Wednesday, January 2, 2008

the gaze


i just saw Ted Partin's photos for the first time and i love them. Partin says his photographs are about the gaze, and i agree that the direct gaze of the subject is one of the really arresting things about them. (of course, direct gaze isn't unusual in portraiture, so i'm not exactly sure why it sticks out here, but it could have to do with the explicit intention of it and also the accumulation of gazes in the images when the project is viewed as a whole.)

several of the blurbs about Partin's work go on to discuss the idea of capturing "the masculine, feminine and gay gaze" which would probably be very interesting in a visual theory and gender studies sort of way if the idea were a lot more fleshed out. as a single line in a gallery write-up, it's less compelling—it would be cool to see the whole project statement. whose gaze are we gazing at or through, and how do the gazes interact? how does Partin's gaze, or ours, triangulate the scenes depicted?
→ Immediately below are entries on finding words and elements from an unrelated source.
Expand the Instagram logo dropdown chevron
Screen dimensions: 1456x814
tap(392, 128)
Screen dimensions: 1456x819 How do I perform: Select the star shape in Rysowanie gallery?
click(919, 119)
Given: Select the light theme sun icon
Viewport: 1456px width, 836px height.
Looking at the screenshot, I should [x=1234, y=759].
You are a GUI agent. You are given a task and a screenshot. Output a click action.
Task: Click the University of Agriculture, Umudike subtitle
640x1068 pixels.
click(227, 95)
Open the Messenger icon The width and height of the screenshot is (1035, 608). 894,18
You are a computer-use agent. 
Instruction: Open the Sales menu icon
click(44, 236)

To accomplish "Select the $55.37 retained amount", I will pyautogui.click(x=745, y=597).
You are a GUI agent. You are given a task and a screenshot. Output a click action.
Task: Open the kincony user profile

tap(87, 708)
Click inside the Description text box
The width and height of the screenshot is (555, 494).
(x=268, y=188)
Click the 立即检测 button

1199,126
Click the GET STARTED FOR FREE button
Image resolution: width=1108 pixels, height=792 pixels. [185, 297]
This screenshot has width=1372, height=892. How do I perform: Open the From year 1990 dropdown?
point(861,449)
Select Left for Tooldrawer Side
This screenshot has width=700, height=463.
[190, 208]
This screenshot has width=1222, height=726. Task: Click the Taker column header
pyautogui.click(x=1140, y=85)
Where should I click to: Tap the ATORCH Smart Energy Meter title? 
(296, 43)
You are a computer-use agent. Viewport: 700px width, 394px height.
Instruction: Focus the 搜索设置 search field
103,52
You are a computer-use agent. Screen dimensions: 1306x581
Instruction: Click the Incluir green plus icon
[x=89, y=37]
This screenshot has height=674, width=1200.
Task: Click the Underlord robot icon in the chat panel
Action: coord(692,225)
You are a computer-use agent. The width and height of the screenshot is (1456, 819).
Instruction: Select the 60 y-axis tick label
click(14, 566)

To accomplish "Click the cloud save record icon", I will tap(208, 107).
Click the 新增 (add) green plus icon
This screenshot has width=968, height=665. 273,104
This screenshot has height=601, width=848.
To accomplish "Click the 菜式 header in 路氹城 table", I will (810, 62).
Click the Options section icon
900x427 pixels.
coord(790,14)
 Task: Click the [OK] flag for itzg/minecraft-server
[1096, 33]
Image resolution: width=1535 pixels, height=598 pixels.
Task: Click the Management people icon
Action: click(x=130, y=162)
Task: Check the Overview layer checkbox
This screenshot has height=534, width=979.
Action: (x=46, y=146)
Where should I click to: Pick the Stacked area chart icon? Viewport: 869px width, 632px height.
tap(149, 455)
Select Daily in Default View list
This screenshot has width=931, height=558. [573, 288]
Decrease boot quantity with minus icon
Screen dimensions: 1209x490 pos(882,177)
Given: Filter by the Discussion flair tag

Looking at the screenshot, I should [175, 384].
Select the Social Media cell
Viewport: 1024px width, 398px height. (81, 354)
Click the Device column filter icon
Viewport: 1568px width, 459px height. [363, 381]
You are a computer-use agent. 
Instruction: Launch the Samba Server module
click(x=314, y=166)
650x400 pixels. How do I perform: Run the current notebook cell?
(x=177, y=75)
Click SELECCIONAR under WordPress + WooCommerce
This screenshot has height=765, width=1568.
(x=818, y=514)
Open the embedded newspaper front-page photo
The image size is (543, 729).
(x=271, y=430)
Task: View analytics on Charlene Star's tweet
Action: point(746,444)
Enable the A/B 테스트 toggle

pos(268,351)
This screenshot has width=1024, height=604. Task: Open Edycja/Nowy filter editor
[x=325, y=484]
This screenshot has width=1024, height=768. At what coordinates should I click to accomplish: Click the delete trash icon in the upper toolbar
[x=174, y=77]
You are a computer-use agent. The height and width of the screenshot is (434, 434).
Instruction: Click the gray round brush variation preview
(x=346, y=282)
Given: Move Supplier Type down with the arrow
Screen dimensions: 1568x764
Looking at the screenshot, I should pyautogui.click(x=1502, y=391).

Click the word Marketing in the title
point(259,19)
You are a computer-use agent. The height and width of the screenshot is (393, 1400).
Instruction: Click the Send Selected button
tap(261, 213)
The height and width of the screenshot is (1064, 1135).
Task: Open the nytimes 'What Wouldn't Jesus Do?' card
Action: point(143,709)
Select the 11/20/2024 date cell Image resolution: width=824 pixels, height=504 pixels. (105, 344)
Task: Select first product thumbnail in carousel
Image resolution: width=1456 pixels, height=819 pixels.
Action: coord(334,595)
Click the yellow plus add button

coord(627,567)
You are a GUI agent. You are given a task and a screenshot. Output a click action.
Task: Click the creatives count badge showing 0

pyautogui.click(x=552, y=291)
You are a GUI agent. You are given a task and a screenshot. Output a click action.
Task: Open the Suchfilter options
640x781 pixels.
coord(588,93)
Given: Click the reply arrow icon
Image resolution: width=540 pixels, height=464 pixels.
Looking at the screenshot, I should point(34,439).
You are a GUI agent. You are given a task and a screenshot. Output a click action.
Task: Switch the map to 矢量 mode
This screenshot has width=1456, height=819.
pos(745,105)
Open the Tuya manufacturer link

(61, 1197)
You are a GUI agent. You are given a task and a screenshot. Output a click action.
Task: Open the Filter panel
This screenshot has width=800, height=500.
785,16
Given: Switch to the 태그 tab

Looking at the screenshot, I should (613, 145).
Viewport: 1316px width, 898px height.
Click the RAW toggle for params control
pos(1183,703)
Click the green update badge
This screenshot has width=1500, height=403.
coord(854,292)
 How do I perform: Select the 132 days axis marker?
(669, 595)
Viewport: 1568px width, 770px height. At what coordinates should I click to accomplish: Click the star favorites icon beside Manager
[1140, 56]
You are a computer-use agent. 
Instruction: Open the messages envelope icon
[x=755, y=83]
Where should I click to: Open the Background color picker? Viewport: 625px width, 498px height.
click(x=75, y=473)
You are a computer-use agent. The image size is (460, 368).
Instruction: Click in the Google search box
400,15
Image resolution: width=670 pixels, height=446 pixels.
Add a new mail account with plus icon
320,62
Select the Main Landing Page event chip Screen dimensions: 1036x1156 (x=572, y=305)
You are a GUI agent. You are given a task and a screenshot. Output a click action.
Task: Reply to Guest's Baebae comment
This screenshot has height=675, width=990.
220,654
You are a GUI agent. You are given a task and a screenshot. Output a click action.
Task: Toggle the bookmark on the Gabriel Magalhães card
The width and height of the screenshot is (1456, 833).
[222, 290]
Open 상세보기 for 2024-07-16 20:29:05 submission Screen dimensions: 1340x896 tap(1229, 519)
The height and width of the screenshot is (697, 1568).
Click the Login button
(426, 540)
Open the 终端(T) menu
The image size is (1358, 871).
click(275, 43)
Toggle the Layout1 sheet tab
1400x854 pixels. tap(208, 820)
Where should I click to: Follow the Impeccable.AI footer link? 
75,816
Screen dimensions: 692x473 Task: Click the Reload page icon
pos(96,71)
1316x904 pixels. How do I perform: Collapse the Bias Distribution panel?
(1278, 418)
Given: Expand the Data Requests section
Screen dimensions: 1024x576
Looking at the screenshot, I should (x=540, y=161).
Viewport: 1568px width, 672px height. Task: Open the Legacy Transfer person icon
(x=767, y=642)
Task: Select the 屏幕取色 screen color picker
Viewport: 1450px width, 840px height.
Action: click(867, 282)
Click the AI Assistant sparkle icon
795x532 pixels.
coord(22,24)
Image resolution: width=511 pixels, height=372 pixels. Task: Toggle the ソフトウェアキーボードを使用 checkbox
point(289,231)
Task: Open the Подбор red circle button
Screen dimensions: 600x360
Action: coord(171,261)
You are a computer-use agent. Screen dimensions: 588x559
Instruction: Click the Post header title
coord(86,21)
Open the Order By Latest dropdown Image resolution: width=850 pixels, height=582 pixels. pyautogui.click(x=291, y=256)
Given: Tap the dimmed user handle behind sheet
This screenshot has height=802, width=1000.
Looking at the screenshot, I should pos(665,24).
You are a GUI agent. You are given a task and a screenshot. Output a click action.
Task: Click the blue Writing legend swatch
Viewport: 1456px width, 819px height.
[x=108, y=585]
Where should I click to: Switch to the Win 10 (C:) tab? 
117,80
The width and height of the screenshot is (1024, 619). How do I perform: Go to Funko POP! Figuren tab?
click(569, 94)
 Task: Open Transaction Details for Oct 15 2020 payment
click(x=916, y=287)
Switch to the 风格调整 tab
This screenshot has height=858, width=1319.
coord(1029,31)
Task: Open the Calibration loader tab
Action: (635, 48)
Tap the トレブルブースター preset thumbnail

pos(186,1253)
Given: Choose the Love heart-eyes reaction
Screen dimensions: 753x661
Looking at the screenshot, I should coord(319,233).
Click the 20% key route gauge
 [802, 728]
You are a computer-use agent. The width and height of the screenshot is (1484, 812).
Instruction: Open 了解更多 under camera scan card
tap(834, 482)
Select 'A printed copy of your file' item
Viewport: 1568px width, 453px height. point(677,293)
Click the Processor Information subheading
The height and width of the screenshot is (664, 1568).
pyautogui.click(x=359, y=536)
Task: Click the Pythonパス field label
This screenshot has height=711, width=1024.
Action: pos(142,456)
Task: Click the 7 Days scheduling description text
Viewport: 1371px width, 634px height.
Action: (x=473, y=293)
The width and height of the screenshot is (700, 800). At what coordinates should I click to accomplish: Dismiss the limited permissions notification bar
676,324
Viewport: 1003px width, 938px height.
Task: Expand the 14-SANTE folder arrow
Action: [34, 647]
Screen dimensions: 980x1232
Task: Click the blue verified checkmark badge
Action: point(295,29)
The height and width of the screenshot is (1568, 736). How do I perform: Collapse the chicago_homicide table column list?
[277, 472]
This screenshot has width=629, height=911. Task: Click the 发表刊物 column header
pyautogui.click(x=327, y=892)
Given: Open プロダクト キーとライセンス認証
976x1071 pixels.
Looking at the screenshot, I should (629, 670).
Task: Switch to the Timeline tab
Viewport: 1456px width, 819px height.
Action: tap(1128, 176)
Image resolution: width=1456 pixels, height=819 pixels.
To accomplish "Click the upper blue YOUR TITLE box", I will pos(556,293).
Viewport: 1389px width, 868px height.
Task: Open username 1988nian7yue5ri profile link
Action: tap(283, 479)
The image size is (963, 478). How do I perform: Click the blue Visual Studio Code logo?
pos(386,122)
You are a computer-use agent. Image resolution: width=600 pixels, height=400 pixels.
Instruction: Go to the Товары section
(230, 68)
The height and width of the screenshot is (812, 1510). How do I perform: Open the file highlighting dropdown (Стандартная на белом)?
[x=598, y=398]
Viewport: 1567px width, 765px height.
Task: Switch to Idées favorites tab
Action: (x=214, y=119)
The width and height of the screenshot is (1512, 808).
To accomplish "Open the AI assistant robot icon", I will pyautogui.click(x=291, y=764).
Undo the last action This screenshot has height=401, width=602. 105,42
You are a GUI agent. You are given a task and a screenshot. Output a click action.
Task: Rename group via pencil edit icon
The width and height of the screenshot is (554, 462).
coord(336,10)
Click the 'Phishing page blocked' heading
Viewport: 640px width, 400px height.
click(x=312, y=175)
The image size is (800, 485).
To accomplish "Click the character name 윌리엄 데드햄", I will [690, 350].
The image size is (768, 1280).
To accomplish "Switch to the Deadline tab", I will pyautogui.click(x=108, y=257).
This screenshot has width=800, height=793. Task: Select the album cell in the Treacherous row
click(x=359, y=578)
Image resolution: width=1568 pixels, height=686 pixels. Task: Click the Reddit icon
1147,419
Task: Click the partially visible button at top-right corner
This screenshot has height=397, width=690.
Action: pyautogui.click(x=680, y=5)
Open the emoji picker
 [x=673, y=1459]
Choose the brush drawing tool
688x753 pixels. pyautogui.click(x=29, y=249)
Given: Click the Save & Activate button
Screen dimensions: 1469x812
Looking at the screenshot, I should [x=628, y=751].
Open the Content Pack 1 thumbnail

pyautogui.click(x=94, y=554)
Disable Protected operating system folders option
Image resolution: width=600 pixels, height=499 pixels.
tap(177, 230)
bonus: all of the above images were shot in Brooklyn.

(you know, the Wikipedia page on the gaze is actually pretty neat. although the "factual accuracy" of it is disputed, and there is a warning that all or part of the article might be "confusing or unclear." ha. sounds like everything i studied or wrote in college.)

1 comment:

Hugh Ryan said...

so why'd ya put up all the nekkid ones?